* PROBLEM
The records appear below. Report how many of their lines contain the word "agent", giving the number alone.

* DATA FOR THIS TASK
..............................
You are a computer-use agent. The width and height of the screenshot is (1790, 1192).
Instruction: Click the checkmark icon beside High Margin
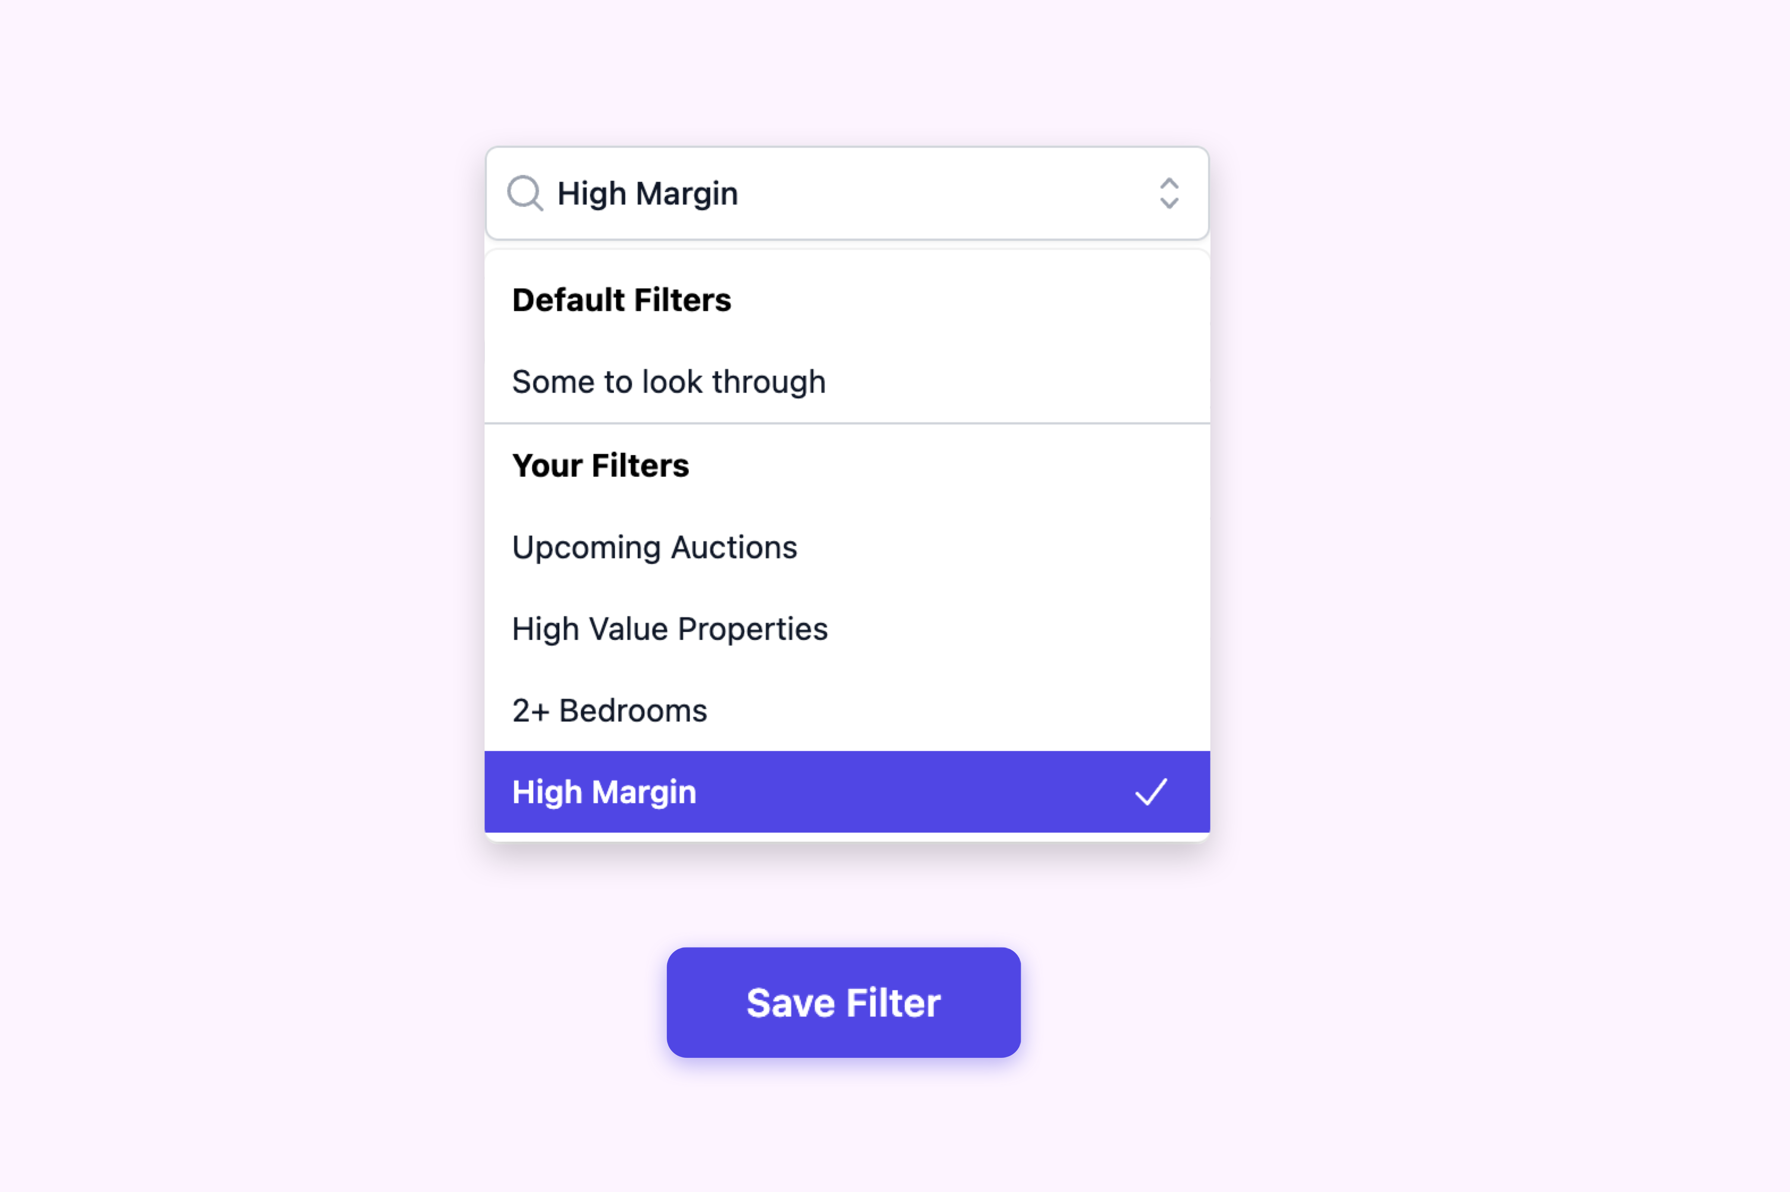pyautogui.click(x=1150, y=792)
..............................
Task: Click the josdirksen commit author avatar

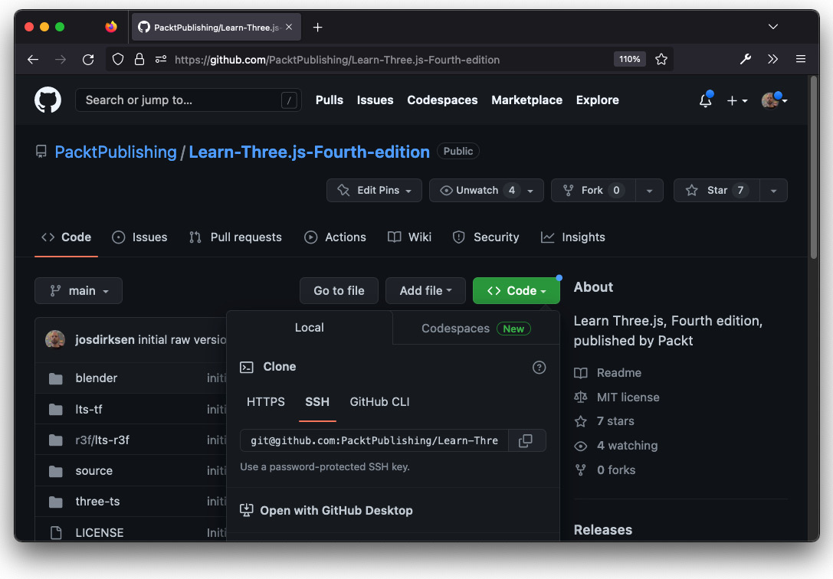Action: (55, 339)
..............................
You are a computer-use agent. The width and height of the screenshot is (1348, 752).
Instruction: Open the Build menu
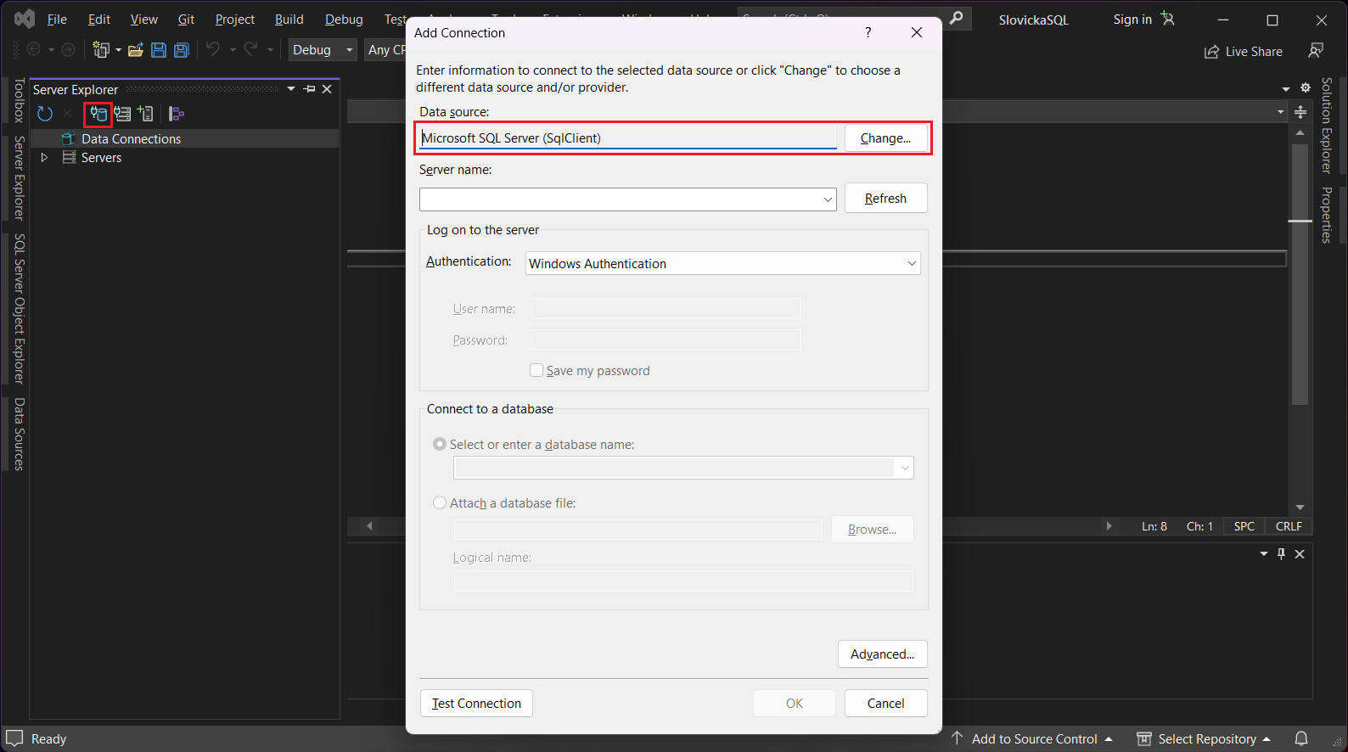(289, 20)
..............................
* ANSWER SPACE
2